§ **TEXT SHOWN**
++++

= James Otsuka =

Nisei Japanese American Quaker and conscientious objector (1921–1984)

Katsuki James Otsuka (January 22, 1921 – May 25, 1984) was a Nisei Japanese American Quaker who was jailed as a conscientious objector during World War II, and later became a war tax resister.

During World War II, after the signing of Executive Order 9066, Otsuka was interned at the Tule Lake War Relocation Center. Otsuka was classified by the draft board as a conscientious objector subject to "noncombatant service in the armed forces", but he was unwilling to participate in the armed forces in any capacity and argued, unsuccessfully, that he should have been classified as a conscientious objector subject to "civilian work of national importance." Unable to change his classification, and unwilling to serve in the armed forces, he surrendered to the New York District Attorney and pleaded guilty to a violation of the draft law and sentenced to three years in prison. (Note: "During World War II plaintiff Otsuka, a Quaker, was classified 1A-O, i.e., a conscientious objector subject to noncombatant service in the armed forces of the United States. By reason of his religious training and belief, however, he felt he could not perform military service of any kind and should have been classified 4E, i.e., a conscientious objector subject to civilian work of national importance. He informed his draft board of his decision and refused to report for induction, surrendering himself instead at the office of the New York District Attorney. Upon his plea of guilty he was convicted of a violation of the Selective Service and Training Act of 1940 (former 50 U.S.C. App. § 311), and was sentenced by the federal district court to three years in the penitentiary. He served his term of imprisonment and was duly released." —)

Otsuka testified:

[I]n an extreme emergency such as war does bring, I feel the obligation to assist in any way possible in a civilian program under civilian direction that would help to alleviate human suffering and to promote greater human happiness, I was willing to participate in a civilian program of rehabilitation assisting in wartorn ravaged areas or in a medical research program, but that was never allowed by my draft board.…

As a general rule I obey the law. I feel that it is my duty to violate the law when it involves my conscience, such as a law requiring racial segregation, or commanding me to enter the armed forces and kill human beings. When I refuse to obey the law I do not do so lightly or casually. It takes all of my faith and courage.

Again imprisoned in 1949, this time for not paying $4.50 in taxes as a war protest, he stayed in prison a month longer than his 4-month sentence because he refused to pay his fine.

Two months after his release, on August 5, 1950 (one day before the fifth anniversary of the dropping of the atomic bomb on Hiroshima), he was arrested with two other protesters for passing out leaflets at the Y-12 nuclear weapons facility in Oak Ridge, Tennessee. These leaflets read, in part:

I have come to Oak Ridge... to dramatize to my fellow citizens that our tax money is being used in large part for the destruction of the world. At 10:45 on an August morning in 1945 the first atomic bomb was used for human destruction. I came today to burn, at that hour, 70% of a dollar bill, symbolizing the percentage of taxes that, according to our President, Harry Truman, is being used for military preparation and for fighting the "Cold War."

++++

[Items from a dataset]

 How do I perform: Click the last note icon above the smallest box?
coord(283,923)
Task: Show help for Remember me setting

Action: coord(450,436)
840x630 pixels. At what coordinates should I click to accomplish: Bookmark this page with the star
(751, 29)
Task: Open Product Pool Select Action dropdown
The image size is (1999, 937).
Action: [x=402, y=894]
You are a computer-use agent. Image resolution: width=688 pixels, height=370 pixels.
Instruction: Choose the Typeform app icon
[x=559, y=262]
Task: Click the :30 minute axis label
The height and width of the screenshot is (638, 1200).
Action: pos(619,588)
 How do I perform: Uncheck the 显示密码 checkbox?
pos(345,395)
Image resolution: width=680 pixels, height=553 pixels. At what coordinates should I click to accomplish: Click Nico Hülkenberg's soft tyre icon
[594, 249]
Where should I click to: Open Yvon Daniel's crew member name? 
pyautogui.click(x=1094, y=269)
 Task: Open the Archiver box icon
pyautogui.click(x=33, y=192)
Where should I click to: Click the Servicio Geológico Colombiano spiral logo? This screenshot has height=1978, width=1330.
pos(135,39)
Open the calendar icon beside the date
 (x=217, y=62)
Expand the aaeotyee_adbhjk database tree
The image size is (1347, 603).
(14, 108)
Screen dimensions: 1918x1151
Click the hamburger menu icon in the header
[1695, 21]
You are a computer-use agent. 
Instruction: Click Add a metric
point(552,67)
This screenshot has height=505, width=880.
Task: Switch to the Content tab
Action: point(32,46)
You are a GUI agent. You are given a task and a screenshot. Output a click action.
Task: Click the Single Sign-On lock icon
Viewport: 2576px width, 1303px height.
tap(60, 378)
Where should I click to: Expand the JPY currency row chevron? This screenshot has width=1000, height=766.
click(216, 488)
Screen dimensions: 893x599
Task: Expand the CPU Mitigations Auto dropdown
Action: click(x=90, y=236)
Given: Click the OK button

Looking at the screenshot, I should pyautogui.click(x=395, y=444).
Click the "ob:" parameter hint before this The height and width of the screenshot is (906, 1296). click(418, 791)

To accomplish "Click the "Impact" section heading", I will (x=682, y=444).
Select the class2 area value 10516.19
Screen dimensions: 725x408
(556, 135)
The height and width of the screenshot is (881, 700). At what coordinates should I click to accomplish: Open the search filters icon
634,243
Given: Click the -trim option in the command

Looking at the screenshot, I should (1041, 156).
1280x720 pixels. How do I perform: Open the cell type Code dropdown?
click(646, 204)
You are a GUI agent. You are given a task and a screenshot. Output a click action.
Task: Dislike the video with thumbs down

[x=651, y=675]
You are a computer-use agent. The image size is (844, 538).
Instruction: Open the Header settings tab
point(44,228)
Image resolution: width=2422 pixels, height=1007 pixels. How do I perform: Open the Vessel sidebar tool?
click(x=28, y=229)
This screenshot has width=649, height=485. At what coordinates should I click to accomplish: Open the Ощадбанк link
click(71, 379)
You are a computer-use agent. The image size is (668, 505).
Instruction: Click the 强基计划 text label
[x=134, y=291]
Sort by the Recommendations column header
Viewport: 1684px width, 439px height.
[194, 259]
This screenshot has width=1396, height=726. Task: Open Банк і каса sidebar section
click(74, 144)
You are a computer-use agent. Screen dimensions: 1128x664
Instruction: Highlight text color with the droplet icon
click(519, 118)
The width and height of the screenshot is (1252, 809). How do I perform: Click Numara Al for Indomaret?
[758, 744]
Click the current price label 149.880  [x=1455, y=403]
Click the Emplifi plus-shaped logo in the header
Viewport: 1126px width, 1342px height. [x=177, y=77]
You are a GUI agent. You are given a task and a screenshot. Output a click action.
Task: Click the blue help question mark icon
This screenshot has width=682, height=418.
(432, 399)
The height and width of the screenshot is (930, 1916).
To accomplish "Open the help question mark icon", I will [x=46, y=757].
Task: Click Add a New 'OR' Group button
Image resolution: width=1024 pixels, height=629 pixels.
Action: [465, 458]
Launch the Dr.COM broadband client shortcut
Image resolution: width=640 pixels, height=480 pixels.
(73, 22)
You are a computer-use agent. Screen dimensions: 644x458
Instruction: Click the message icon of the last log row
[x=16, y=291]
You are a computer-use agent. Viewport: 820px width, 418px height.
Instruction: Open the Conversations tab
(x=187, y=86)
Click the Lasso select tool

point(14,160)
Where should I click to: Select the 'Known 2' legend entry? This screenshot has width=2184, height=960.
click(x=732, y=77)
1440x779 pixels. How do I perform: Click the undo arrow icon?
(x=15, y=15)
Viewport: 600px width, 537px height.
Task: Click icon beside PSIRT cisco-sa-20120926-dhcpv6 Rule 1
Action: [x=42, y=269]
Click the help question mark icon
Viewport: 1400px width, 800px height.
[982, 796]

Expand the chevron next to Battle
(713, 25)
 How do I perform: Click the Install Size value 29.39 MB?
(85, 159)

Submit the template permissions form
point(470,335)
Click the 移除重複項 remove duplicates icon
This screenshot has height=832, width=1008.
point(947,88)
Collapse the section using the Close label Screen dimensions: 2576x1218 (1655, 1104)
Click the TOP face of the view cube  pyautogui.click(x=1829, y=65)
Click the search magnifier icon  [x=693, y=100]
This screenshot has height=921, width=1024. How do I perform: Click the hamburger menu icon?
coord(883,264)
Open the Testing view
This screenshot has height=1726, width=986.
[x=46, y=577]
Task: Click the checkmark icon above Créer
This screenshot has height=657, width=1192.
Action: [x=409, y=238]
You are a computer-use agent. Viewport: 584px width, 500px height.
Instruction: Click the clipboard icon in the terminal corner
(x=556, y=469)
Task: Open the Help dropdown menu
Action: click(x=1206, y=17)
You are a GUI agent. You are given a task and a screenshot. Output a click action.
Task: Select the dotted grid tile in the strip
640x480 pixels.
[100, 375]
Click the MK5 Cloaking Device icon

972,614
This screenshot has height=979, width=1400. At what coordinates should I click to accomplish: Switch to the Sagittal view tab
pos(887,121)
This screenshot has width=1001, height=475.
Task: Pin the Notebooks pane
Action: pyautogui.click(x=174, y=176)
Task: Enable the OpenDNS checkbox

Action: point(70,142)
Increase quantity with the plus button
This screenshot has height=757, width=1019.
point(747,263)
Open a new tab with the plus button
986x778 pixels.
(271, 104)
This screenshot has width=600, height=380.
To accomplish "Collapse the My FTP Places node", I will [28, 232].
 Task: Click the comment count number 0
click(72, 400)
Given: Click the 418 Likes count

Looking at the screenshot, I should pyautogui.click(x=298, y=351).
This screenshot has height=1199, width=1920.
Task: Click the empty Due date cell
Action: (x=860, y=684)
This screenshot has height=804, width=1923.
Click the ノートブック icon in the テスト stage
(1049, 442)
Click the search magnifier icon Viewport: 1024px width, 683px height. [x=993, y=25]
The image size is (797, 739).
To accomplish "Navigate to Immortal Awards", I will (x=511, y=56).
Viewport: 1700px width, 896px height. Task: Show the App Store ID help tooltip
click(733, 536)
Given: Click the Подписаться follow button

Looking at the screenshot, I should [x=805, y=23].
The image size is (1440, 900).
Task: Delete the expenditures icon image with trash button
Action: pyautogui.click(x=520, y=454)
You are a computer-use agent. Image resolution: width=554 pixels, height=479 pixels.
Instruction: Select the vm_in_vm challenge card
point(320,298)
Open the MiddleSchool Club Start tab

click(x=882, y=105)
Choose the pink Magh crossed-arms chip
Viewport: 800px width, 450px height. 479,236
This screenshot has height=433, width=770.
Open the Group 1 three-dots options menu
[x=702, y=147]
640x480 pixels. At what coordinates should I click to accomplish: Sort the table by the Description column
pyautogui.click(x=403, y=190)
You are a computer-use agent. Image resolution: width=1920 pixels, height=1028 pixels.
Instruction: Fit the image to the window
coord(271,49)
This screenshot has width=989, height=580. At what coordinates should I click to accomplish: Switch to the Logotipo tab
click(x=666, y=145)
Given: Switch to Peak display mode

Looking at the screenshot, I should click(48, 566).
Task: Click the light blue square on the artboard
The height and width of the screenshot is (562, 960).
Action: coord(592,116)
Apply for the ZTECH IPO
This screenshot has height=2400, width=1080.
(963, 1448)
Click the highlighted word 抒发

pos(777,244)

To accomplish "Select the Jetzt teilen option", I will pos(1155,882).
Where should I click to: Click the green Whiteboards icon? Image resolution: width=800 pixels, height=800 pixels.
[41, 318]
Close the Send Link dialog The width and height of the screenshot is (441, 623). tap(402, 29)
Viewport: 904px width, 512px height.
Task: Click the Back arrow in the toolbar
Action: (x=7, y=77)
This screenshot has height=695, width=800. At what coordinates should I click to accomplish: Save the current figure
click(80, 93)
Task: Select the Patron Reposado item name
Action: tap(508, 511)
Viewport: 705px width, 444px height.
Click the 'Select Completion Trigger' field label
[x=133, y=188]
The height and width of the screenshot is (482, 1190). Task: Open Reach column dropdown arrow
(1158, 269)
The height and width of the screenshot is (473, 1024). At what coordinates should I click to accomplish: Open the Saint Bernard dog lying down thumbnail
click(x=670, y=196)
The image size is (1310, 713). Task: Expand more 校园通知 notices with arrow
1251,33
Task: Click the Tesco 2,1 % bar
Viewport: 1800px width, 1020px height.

++++

§ **EXERCISE TASKS**
**a)** Rewrite the passage about James Otsuka between "Katsuki James Otsuka" and "war tax resister.", inclusive, substituting "imprisoned" for "jailed".
**b)** According to the passage about James Otsuka, how much in taxes did he refuse to pay in 1949 as a war protest?
The entries have no connection to the text about James Otsuka.

§ **PER-TASK OUTPUTS**
**a)**
Katsuki James Otsuka (January 22, 1921 – May 25, 1984) was a Nisei Japanese American Quaker who was imprisoned as a conscientious objector during World War II, and later became a war tax resister.

**b)** $4.50